• Bacaan:
Gambar 20. Sebaran responden di lokasi penelitian

Tabel 37. Parameter dan variabel kapasitas masyarakat, tanggapan responden dan persentasenya di lokasi penelitian

No Parameter kapasitas masyarakat Tanggapan

responden

Persentase (%)

Pengetahuan

1. Mengetahui arti bahaya 19 100

2. Mengetahui arti tanah longsor 16 84,2

3. Mengetahui faktor penyebab longsor 6,3 32,9

5. Mengetahui jalur evakuasi 11 57,9

6. Mengetahui tempat pengungsian 6 31,6

Pengalaman

1. Pernah mengalami bencana 19 100

2. Pernah mengalami kejadian longsor 2 10,5

3. Mengetahui lokasi longsor 13 68,4

Sosialisasi/penyuluhan kebencanaan

1. Pernah mendengar pencegahan bencana 10 52,6

2. Pernah mengikuti sosialisasi/penyuluhan kebencanaan

6 31,6

3. Mengetahui upaya untuk pengurangan resiko bencana

5 26,3

Sumber : Hasil analisis (2012)

Sebagaimana tersaji pada tabel di atas, seluruh responden mengetahui arti bahaya dan pernah mengalami bencana namun hanya sebagian yang pernah

mendengar sosialisasi pencegahan bencana. Dari aspek pengetahuan, sebanyak 84,2% responden mengetahui arti longsor namun hanya 32,9% responden yang mengetahui penyebab longsor. Sebanyak 57,9% responden mengetahui jalur evakuasi namun hanya 31,6% mengetahui tempat pengungsian.

• Data Mentah:
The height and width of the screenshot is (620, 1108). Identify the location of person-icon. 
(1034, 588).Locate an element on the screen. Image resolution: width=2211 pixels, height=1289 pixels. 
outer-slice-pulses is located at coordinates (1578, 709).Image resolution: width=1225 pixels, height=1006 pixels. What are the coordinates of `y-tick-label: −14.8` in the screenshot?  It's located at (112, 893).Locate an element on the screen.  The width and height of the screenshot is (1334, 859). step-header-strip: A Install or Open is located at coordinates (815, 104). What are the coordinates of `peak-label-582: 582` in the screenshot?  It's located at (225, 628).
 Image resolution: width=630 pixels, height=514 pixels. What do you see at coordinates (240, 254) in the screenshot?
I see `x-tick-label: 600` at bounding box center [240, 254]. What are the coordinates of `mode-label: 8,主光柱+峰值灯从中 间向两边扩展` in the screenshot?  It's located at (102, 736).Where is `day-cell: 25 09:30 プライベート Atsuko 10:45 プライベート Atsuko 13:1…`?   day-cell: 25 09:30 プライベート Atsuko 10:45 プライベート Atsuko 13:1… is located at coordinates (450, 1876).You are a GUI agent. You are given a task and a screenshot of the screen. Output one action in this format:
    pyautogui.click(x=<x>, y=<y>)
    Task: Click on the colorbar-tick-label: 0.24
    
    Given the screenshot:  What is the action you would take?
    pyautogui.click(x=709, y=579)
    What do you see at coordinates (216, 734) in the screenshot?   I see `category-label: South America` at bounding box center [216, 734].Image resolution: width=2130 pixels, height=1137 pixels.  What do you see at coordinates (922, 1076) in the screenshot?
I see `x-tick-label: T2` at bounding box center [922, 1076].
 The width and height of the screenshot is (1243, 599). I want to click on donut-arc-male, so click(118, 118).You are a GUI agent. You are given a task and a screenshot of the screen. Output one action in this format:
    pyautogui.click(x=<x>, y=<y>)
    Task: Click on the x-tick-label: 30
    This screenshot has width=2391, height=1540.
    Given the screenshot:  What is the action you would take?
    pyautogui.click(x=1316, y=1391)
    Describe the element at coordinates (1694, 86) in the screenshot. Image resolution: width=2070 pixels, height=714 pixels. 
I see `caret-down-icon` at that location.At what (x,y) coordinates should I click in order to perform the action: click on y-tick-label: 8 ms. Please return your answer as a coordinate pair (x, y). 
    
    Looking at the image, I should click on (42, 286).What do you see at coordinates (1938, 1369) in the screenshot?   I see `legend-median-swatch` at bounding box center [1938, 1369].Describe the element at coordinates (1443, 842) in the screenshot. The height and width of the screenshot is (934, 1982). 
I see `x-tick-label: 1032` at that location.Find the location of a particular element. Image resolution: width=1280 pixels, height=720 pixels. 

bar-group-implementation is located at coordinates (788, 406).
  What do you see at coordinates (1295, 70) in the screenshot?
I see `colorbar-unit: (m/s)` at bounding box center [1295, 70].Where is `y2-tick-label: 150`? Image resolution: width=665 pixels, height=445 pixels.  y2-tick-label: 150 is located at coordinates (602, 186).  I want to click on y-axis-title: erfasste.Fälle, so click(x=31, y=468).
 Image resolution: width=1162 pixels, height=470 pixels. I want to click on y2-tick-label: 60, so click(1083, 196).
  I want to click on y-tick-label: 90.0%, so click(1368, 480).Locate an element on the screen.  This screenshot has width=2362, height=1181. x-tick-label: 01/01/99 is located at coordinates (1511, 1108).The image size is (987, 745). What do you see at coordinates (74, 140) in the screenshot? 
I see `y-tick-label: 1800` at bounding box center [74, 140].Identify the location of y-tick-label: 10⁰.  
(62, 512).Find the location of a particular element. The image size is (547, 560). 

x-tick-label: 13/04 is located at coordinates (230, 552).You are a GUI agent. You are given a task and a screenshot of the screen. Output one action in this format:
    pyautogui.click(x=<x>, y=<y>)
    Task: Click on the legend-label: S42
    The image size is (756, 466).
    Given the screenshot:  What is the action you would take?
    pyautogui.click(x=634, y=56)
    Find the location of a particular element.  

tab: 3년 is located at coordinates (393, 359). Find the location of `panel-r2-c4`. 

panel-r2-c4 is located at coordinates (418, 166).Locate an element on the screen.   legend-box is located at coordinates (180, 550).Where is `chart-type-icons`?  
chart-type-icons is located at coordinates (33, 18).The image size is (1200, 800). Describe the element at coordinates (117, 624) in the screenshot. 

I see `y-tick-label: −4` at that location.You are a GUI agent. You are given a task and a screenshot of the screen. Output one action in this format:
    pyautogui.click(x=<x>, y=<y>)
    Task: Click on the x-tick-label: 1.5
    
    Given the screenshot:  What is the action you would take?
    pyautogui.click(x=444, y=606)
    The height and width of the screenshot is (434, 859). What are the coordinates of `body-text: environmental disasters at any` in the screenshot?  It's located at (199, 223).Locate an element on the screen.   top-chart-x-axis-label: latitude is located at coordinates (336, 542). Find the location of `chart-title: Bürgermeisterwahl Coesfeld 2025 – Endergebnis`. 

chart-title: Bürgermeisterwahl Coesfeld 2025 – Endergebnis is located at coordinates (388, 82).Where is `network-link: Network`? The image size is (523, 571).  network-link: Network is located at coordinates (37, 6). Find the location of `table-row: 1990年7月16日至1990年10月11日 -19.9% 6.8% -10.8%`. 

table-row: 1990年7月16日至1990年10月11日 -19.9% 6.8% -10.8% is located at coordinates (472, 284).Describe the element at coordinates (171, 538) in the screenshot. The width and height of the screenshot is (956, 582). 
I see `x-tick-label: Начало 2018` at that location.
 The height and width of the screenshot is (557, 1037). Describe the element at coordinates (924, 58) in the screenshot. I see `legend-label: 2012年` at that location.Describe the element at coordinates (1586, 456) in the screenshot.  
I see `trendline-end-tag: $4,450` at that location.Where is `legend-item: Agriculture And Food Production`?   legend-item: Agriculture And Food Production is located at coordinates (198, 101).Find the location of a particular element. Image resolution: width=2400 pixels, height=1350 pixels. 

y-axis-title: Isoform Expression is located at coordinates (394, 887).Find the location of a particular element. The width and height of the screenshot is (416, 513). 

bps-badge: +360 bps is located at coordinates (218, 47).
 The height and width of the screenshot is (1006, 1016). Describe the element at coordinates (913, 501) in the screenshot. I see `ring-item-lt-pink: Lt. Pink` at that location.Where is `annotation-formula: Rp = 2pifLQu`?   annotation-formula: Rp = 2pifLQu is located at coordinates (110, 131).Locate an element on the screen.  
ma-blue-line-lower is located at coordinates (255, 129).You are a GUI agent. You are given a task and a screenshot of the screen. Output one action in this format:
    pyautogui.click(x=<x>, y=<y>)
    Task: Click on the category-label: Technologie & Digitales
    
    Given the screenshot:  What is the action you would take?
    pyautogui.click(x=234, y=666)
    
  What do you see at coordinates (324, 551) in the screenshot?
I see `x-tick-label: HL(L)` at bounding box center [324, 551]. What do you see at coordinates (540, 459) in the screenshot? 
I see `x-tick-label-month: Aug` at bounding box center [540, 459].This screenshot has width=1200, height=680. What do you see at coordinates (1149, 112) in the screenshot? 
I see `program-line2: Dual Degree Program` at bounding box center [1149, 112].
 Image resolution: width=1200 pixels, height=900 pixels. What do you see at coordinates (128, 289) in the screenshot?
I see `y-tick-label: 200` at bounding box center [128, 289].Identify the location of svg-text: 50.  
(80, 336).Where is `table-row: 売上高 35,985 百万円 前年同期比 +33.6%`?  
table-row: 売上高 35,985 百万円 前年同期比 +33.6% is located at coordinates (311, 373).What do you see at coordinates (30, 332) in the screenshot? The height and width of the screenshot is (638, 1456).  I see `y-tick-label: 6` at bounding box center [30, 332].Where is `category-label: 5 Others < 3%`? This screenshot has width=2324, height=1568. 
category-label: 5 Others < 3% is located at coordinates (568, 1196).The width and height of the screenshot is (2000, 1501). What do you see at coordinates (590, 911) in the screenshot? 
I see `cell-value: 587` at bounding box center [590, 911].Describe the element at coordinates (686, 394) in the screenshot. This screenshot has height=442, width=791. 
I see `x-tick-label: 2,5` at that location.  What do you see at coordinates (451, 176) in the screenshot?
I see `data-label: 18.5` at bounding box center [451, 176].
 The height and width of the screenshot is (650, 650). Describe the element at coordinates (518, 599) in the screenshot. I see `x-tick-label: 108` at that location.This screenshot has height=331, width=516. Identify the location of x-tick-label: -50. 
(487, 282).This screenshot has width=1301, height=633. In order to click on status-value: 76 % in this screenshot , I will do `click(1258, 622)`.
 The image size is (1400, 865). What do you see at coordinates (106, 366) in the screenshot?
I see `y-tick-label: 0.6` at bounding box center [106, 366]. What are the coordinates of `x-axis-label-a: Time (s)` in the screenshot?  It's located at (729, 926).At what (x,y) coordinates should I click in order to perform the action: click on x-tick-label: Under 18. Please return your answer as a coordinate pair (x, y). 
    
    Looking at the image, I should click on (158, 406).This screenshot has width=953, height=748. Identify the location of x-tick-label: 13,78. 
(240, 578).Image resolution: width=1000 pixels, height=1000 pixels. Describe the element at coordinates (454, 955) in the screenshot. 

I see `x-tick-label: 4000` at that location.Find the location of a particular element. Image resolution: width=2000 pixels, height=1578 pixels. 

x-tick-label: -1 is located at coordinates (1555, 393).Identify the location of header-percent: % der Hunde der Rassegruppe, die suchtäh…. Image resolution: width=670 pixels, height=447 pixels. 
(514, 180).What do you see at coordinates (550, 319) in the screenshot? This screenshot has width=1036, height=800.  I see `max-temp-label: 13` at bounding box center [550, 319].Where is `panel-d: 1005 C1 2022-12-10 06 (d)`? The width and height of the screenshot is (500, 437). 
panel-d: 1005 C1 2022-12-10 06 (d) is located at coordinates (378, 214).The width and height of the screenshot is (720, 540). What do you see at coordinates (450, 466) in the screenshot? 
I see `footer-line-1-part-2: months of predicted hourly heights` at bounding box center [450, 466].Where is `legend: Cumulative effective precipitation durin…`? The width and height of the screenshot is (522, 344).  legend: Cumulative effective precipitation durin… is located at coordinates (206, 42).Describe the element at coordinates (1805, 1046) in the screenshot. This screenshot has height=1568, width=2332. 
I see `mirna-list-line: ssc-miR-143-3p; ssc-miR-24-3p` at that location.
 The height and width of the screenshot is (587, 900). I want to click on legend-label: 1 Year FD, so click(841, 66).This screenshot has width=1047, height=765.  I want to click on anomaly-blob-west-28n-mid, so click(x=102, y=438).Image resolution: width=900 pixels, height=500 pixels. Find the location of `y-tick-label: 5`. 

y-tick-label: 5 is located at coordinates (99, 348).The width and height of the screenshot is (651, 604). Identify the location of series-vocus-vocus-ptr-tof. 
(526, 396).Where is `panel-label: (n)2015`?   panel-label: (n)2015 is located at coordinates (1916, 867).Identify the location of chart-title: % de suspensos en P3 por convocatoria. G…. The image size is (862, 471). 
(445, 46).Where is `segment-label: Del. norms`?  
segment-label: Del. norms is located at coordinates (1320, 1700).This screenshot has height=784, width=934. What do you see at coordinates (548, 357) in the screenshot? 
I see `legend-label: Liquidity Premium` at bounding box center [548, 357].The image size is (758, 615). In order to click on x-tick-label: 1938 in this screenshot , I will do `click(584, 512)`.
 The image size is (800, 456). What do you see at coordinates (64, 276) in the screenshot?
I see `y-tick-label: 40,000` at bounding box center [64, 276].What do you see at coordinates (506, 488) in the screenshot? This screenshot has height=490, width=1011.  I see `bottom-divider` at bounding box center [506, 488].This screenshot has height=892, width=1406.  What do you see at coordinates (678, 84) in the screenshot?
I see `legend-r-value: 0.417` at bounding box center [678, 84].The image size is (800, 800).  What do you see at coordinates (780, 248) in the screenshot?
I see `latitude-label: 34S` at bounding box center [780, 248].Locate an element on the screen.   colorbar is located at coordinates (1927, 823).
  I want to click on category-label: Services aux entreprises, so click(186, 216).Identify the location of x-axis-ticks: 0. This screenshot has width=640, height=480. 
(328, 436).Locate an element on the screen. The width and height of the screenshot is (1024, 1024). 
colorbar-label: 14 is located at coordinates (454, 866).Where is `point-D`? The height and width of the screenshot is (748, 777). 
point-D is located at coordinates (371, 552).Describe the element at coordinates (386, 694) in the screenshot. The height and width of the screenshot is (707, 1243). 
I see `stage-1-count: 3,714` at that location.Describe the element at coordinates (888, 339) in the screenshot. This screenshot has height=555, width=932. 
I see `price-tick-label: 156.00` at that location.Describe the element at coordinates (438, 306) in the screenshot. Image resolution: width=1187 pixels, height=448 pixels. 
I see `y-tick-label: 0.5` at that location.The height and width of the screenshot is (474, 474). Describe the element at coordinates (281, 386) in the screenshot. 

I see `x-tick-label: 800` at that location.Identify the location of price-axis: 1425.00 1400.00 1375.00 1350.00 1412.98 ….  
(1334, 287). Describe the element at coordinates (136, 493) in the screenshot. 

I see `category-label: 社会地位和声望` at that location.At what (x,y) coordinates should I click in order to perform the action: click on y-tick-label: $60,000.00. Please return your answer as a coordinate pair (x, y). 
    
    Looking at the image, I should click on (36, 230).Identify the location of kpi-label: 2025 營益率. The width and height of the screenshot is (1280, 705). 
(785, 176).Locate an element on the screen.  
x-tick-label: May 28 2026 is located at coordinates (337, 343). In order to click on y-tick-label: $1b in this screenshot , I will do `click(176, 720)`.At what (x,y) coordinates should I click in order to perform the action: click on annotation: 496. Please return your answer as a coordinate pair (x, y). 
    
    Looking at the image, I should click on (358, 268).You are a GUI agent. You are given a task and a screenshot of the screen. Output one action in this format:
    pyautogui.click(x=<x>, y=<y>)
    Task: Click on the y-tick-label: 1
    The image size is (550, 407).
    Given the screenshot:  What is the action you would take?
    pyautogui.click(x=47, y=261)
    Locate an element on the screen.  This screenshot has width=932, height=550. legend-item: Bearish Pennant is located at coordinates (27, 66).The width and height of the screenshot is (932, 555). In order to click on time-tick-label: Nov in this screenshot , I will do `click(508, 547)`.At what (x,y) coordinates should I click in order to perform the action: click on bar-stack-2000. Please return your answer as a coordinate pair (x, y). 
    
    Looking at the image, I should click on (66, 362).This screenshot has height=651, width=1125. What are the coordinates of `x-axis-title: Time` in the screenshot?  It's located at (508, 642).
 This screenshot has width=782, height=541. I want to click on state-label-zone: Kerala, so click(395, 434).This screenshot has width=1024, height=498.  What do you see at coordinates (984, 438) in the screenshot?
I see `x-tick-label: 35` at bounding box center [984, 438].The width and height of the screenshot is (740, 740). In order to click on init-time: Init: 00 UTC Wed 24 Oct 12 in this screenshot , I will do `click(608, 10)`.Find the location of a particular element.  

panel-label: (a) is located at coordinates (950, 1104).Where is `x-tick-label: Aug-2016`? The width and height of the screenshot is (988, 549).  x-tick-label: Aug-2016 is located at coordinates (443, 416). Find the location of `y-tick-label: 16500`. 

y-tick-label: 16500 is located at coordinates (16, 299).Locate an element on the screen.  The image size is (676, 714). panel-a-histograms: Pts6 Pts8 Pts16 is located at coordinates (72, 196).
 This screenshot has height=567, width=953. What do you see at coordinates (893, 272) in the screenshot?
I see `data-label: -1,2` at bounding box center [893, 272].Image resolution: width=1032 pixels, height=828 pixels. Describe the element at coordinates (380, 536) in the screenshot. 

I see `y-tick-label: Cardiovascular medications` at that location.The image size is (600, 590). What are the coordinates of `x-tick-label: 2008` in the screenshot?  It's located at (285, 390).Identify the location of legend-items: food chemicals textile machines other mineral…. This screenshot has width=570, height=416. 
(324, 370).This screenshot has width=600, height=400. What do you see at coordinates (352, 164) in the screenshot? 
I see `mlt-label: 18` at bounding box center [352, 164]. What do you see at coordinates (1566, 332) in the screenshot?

• Tugas dan Latihan:
(a) Jawablah pertanyaan berikut berdasarkan bacaan tentang kapasitas masyarakat:
(i) Berapa persen responden yang pernah mengalami kejadian longsor?
(ii) Berapa persen responden yang mengetahui jalur evakuasi?
(iii) Apa sumber tabel parameter kapasitas masyarakat tersebut?
(b) Terjemahkan kalimat dari bacaan tentang kapasitas masyarakat ini ke dalam bahasa Inggris: "Dari aspek pengetahuan, sebanyak 84,2% responden mengetahui arti longsor namun hanya 32,9% responden yang mengetahui penyebab longsor."
(c) Lanjutkan bacaan tentang kapasitas masyarakat terhadap bencana longsor setelah kalimat terakhirnya.
Daftar tidak ada kaitannya dengan bacaan tentang kapasitas masyarakat.

• Jawaban Latihan:
(a)
(i) 10,5%
(ii) 57,9%
(iii) Hasil analisis (2012)

(b) In terms of knowledge, 84.2% of respondents knew the meaning of a landslide, but only 32.9% of respondents knew what causes landslides.

(c)
Dari hasil wawancara lebih lanjut dengan responden, pengetahuan mengenai arti bahaya, longsor dan penyebabnya diketahui melalui media massa seperti TV, koran dan radio, namun untuk jalur evakuasi, masyarakat mengetahui dari persepsi sendiri mengenai jalur yang aman menuju tempat pengungsian. Untuk tempat pengungsian juga diketahui dari persepsi responden sendiri terhadap wilayah yang aman seperti di lapangan, masjid atau sekolah yang jauh dari tempat kejadian bencana.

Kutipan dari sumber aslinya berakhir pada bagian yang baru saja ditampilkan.